L’ultima espressione che prendo in esame è “Hai trovato grazia presso Dio”. Penso che queste parole possano essere rivolte in senso lato anche a noi, perché coscienti di vivere e morire sostenuti dalla grazia e dall’amore di Dio.
Ho tratteggiato brevemente queste espressioni perché mi sembra che siano le basi per comprendere meglio la figura di Maria e di conseguenza l’agire della Chiesa, il quale dovrebbe “riprodurre” quello della vergine di Nazaret. A tal proposito il Concilio Vat. II nella Lumen Gentium (53) ha definito Maria “eccellentissimo modello” della Chiesa. Mi chiedo: quali potranno essere i tratti essenziali di una Chiesa più “mariana” ai giorni nostri? Per far questo, richiamo sostanzialmente l’allocuzione tenuta dal card. Franz König l’8 dicembre 1965 (ultimo giorno del Vat. II), senza la pretesa di essere esaustivo. Nella Solennità dell’Immacolata di 48 anni addietro si bramava ardentemente…

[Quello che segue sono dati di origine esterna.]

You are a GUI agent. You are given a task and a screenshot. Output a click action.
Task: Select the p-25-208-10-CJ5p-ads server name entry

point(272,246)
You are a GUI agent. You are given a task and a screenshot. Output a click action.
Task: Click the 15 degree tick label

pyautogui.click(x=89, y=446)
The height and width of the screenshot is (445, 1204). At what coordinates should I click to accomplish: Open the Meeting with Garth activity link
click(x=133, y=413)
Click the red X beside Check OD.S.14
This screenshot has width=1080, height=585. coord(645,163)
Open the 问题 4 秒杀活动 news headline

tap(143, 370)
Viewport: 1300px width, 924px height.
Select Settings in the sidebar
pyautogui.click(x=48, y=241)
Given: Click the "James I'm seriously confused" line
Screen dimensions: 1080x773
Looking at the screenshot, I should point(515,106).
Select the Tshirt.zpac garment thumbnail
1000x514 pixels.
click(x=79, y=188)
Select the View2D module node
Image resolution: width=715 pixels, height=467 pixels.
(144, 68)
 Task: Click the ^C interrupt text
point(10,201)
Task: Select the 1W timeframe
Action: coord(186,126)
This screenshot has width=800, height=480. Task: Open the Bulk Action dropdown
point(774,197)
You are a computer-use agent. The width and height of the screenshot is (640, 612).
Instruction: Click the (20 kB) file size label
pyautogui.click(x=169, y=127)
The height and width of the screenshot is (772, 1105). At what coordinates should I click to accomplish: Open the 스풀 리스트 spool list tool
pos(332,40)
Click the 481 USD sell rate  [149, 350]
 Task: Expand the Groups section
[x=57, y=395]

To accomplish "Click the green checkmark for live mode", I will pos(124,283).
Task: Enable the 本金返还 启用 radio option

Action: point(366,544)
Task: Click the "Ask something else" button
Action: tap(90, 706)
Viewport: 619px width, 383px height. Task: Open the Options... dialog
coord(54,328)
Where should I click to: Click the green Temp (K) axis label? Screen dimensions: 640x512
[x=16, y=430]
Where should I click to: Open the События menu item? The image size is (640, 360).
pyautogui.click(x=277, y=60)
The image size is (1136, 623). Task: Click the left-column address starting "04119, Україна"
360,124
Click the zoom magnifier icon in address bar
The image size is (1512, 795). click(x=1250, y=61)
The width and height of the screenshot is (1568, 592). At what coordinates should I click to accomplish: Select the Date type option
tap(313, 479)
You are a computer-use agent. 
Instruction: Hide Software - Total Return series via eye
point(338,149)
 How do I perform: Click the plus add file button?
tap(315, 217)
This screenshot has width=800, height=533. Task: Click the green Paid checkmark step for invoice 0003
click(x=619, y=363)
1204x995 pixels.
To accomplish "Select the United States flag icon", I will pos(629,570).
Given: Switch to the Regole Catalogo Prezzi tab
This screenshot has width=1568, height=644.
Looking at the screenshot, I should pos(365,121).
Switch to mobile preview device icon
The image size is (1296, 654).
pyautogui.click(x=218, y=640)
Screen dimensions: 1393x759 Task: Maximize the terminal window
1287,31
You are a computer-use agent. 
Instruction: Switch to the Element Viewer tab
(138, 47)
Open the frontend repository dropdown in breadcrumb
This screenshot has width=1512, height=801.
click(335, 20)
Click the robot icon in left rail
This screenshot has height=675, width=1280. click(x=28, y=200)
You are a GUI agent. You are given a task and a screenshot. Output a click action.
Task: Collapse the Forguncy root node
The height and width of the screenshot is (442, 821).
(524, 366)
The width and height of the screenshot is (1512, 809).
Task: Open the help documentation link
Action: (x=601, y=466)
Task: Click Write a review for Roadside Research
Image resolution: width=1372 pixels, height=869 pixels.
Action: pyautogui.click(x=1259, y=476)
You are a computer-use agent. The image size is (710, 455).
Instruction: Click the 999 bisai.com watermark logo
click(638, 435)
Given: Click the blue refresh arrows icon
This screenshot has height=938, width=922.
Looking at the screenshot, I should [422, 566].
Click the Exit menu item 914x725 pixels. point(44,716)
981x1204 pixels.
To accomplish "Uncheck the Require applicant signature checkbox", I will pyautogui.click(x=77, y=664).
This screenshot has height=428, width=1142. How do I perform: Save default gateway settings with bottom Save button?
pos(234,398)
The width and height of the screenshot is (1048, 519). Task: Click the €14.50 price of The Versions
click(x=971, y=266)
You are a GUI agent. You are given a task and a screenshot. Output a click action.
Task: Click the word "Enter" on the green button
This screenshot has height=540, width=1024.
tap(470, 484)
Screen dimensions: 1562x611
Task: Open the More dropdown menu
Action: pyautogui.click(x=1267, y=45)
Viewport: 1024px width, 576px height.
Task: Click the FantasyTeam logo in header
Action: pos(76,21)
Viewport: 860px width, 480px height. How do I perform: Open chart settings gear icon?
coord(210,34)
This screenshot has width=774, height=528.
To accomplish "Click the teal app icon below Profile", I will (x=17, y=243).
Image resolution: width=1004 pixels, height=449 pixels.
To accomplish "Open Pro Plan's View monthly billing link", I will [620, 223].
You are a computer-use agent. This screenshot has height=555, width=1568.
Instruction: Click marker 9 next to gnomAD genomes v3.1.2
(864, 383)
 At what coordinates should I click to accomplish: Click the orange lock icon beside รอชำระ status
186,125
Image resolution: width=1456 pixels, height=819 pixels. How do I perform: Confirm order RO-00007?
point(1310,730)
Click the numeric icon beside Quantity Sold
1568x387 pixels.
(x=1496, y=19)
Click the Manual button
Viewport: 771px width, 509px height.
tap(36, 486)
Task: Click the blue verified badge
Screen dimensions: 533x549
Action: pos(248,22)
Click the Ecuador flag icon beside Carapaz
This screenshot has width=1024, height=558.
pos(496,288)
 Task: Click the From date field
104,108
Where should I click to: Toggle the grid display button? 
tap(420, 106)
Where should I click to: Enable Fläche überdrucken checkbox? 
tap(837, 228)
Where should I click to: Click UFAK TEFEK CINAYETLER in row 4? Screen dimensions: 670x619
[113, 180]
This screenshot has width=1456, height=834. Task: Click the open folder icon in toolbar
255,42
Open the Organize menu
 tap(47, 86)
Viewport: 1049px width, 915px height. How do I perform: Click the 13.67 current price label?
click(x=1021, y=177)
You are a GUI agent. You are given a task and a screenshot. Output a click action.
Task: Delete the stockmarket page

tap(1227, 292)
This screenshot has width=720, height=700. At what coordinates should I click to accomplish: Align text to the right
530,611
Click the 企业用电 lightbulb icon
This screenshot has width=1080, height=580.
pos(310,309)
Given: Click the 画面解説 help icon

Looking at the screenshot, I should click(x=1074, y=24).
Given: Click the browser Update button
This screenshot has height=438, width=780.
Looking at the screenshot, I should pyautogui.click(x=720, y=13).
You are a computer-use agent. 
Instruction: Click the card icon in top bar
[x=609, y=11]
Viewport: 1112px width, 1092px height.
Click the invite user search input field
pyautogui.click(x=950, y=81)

Una Chiesa che si fa “tenera madre” verso tutti i suoi figli e le sue figlie, che accoglie tutti e tiene le porte sempre aperte, che prova piena compassione, che condivide ogni gioia e ogni sofferenza. In una parola una Chiesa che, come Maria, proclama la grandezza di Dio frutto di misericordia. Una Chiesa che sa dire “sì” a Dio senza farsi mai fagocitare dalle strategie dei potenti. Una Chiesa dal volto umano, a misura di coloro che cercano Dio (come verità e amore) senza avere le risposte a tutto. Una Chiesa dove trovano piena cittadinanza i poveri, gli afflitti, i perseguitati, gli operatori di pace, i santi e i peccatori. Una Chiesa che cerca non parole pietose, ma l’azione discreta di sostegno e aiuto. Verso i più bisognosi. Come farà Maria con Elisabetta. Una Chiesa che, certa della presenza del suo Signore, sa “custodire e meditare nel suo cuore” il mistero di Dio incarnato in Gesù e come lui promuove con gioia e fattivamente la dignità della donna.